→ **WHAT IS EXPECTED**
Filter the records below down to lines containing "mode".

- - - - -

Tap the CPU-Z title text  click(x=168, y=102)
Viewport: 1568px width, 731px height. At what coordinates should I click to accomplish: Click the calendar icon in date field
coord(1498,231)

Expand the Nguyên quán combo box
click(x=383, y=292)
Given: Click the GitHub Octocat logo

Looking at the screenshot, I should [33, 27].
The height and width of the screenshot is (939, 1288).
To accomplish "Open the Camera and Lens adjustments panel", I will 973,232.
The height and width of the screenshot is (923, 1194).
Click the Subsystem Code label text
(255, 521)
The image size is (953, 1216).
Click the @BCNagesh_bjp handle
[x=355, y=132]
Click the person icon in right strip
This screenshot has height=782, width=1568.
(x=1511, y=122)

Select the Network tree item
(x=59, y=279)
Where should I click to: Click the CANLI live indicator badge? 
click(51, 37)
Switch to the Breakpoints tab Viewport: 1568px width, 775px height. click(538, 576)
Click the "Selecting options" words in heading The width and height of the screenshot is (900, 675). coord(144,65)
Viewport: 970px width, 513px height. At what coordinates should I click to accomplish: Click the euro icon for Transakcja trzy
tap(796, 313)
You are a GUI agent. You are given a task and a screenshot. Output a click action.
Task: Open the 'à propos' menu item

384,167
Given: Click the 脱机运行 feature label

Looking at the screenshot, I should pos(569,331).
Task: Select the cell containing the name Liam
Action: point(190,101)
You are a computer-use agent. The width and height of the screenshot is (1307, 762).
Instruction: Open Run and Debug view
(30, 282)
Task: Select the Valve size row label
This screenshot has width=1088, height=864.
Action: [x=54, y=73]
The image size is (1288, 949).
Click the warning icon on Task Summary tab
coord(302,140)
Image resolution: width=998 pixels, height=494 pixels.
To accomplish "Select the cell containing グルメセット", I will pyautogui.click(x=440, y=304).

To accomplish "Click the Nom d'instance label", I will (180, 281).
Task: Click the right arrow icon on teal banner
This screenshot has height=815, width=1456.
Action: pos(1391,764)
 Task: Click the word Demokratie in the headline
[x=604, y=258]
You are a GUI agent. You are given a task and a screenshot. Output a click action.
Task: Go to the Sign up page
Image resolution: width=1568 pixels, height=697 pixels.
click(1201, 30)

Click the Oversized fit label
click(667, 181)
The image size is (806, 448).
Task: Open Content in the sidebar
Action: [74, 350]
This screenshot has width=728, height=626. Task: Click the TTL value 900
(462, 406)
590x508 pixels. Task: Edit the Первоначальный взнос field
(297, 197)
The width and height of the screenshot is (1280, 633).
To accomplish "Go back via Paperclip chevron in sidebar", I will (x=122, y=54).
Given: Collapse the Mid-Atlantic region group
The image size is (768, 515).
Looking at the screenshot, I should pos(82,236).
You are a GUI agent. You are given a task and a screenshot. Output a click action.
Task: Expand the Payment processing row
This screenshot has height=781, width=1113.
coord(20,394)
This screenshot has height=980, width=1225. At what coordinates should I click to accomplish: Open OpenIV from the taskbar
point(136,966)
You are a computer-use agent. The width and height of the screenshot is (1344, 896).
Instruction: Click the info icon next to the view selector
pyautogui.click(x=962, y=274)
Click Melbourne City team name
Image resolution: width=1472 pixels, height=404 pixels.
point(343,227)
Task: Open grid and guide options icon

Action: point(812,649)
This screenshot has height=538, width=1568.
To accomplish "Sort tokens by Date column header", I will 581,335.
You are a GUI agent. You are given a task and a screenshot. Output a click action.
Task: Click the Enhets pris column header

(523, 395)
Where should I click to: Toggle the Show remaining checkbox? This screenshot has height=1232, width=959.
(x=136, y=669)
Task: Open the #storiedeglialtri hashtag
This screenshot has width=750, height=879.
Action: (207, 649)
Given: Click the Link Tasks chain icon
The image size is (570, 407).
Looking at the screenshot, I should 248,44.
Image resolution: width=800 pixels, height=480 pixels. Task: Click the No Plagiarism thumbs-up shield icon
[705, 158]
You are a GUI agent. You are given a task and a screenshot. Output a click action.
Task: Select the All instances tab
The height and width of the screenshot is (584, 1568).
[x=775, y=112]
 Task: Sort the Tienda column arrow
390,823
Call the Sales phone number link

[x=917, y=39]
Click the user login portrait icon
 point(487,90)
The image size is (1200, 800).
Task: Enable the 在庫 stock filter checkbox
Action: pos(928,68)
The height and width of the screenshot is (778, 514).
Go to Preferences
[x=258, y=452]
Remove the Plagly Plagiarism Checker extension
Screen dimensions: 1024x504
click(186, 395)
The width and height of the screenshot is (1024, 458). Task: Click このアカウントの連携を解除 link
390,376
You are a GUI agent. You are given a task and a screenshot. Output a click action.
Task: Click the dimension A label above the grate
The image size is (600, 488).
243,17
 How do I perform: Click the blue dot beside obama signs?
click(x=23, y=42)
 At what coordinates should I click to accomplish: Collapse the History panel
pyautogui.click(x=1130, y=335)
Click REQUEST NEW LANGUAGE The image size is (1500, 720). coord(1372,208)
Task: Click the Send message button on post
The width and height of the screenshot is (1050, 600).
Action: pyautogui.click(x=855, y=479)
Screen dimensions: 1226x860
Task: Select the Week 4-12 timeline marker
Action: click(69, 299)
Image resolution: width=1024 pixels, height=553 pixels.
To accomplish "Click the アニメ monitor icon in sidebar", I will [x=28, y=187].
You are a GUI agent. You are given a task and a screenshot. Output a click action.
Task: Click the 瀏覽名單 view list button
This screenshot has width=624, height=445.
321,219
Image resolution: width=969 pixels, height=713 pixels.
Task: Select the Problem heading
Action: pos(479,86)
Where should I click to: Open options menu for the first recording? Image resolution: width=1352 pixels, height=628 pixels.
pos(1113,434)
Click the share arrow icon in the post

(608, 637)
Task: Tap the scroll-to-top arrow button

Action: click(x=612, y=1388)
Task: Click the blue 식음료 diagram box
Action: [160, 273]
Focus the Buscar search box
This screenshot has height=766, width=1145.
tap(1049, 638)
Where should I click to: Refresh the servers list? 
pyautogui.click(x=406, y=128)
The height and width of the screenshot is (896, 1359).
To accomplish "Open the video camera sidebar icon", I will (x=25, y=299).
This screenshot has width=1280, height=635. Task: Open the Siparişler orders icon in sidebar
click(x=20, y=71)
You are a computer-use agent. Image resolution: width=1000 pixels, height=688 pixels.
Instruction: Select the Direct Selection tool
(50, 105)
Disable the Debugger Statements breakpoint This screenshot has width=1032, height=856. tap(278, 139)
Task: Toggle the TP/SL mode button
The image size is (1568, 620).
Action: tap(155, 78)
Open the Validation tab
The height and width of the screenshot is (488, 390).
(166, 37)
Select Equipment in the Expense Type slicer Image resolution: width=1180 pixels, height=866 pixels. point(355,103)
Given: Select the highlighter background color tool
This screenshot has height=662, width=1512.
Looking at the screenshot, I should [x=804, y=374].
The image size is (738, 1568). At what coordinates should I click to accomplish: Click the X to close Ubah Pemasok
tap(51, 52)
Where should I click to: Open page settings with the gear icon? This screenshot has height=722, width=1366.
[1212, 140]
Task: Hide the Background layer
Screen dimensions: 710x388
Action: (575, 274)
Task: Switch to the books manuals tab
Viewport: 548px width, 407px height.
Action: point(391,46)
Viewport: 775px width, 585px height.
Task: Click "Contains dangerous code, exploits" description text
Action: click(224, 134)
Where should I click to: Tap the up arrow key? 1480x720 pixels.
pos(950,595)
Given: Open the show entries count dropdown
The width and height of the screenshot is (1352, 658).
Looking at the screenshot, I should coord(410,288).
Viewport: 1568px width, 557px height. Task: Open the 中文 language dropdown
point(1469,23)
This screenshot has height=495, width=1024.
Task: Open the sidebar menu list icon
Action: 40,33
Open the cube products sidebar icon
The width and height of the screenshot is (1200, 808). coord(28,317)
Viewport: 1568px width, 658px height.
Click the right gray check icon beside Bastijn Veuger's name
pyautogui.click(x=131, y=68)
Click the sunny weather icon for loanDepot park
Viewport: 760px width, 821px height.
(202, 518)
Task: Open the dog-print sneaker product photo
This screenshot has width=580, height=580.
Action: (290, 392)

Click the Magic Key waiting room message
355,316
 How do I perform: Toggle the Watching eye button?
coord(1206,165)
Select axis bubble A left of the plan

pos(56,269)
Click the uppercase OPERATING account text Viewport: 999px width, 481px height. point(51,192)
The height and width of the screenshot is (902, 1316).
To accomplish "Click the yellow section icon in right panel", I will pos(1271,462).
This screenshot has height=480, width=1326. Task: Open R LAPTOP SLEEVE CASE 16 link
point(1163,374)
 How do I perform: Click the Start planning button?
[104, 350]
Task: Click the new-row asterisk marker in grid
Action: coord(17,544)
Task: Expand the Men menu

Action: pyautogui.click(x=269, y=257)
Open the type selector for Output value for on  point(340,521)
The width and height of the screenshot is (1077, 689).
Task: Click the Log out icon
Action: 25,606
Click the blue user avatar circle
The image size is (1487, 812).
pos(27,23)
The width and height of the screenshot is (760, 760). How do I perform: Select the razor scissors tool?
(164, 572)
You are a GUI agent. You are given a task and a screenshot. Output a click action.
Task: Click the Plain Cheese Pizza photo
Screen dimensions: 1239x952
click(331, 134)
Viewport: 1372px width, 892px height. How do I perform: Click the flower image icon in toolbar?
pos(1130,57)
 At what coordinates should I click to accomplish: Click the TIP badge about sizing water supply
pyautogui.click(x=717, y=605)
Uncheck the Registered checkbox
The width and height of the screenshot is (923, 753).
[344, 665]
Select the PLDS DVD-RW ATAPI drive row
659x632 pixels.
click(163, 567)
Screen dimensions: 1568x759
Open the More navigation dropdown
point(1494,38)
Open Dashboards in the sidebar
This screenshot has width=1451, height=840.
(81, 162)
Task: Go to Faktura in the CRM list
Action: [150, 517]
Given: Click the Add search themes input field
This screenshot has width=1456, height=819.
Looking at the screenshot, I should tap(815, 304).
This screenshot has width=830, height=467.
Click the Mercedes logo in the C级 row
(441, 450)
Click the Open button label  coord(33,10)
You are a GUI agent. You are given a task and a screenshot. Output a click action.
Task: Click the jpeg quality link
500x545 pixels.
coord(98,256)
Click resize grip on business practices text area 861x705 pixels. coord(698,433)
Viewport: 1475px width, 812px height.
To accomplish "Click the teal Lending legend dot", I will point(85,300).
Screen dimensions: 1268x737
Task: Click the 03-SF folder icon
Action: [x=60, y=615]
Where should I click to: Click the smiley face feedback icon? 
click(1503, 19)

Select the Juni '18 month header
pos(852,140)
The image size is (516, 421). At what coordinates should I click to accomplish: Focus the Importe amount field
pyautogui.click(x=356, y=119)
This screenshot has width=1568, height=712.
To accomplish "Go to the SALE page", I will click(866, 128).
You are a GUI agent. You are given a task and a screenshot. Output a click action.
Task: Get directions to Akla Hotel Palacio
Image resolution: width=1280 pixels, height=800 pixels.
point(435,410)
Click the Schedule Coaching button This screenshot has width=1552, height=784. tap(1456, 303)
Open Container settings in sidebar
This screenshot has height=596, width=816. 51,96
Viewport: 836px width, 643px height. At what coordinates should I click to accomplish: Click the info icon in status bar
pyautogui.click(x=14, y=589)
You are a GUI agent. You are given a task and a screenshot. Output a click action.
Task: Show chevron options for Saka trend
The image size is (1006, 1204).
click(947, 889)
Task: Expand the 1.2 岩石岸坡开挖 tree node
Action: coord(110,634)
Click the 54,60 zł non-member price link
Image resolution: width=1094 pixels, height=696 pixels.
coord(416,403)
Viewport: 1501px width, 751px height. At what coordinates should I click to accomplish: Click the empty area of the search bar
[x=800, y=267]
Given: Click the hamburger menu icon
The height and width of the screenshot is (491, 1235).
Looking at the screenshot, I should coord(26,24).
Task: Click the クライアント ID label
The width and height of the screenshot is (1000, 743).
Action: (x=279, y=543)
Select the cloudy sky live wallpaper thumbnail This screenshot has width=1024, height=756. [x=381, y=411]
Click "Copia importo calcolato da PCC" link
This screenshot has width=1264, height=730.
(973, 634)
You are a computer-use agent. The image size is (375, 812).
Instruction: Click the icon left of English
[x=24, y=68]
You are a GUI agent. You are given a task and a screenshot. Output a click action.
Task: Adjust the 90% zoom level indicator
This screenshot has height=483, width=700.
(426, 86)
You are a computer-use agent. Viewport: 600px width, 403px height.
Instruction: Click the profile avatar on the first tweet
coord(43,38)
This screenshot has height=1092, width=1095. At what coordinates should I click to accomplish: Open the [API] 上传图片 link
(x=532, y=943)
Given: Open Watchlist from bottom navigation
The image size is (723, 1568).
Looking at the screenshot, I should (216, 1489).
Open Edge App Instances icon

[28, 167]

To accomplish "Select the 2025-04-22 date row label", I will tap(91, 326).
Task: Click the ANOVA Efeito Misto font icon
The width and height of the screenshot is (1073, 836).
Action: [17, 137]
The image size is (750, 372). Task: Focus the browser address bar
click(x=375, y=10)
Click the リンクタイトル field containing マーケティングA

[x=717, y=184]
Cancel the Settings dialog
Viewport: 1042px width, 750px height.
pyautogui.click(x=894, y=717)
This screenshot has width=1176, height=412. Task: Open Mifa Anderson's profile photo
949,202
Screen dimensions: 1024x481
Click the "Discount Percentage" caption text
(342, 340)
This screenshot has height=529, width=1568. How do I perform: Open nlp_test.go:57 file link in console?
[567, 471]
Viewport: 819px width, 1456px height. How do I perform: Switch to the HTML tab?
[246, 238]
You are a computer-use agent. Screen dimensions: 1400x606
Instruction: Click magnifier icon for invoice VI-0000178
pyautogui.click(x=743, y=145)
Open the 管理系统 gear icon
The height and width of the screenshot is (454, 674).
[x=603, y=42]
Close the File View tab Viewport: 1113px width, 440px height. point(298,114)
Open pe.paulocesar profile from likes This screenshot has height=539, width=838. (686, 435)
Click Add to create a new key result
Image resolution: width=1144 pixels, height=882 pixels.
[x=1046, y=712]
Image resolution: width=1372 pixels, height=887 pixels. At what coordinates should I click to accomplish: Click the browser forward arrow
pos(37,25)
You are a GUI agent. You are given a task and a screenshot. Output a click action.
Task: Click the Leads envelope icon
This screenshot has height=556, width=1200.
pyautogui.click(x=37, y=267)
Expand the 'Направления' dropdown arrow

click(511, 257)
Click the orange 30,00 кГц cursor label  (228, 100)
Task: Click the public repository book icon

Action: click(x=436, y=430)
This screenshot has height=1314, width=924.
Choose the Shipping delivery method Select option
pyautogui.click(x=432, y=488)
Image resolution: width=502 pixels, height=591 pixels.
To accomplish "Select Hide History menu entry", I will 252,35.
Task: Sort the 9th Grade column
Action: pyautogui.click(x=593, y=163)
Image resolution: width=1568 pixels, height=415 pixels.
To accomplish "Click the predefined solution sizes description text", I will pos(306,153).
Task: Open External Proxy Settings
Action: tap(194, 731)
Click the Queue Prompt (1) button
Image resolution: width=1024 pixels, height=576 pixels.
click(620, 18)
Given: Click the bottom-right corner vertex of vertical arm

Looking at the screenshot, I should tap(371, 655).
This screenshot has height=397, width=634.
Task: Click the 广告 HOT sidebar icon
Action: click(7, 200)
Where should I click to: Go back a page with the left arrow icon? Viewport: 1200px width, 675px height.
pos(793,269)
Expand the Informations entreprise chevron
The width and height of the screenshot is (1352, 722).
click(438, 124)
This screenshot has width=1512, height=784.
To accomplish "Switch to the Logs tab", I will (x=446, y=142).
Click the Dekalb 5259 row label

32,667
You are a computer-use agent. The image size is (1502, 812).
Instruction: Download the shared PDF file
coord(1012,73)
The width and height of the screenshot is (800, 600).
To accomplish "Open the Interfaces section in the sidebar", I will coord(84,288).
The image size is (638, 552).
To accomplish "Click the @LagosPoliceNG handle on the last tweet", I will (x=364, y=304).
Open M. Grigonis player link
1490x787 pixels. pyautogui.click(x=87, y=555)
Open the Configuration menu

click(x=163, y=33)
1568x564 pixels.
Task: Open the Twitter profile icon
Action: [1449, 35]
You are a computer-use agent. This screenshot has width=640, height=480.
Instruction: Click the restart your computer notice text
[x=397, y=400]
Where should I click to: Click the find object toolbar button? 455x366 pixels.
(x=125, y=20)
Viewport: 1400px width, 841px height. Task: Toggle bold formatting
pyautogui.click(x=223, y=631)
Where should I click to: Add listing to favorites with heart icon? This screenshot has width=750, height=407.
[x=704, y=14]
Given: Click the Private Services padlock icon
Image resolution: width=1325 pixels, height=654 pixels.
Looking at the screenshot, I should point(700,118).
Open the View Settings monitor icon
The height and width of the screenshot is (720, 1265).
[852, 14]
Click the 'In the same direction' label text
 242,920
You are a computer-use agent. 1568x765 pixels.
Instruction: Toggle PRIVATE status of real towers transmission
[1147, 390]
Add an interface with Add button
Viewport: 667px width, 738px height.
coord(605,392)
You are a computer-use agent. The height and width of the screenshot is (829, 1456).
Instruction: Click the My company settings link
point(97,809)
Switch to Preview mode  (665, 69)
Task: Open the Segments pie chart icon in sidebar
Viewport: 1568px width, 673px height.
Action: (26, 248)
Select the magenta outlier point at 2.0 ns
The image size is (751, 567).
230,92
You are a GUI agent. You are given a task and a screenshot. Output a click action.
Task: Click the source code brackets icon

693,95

- - - - -

→ **COMPLETED EXERCISE**
Task: Toggle the TP/SL mode button
Switch to Preview mode  (665, 69)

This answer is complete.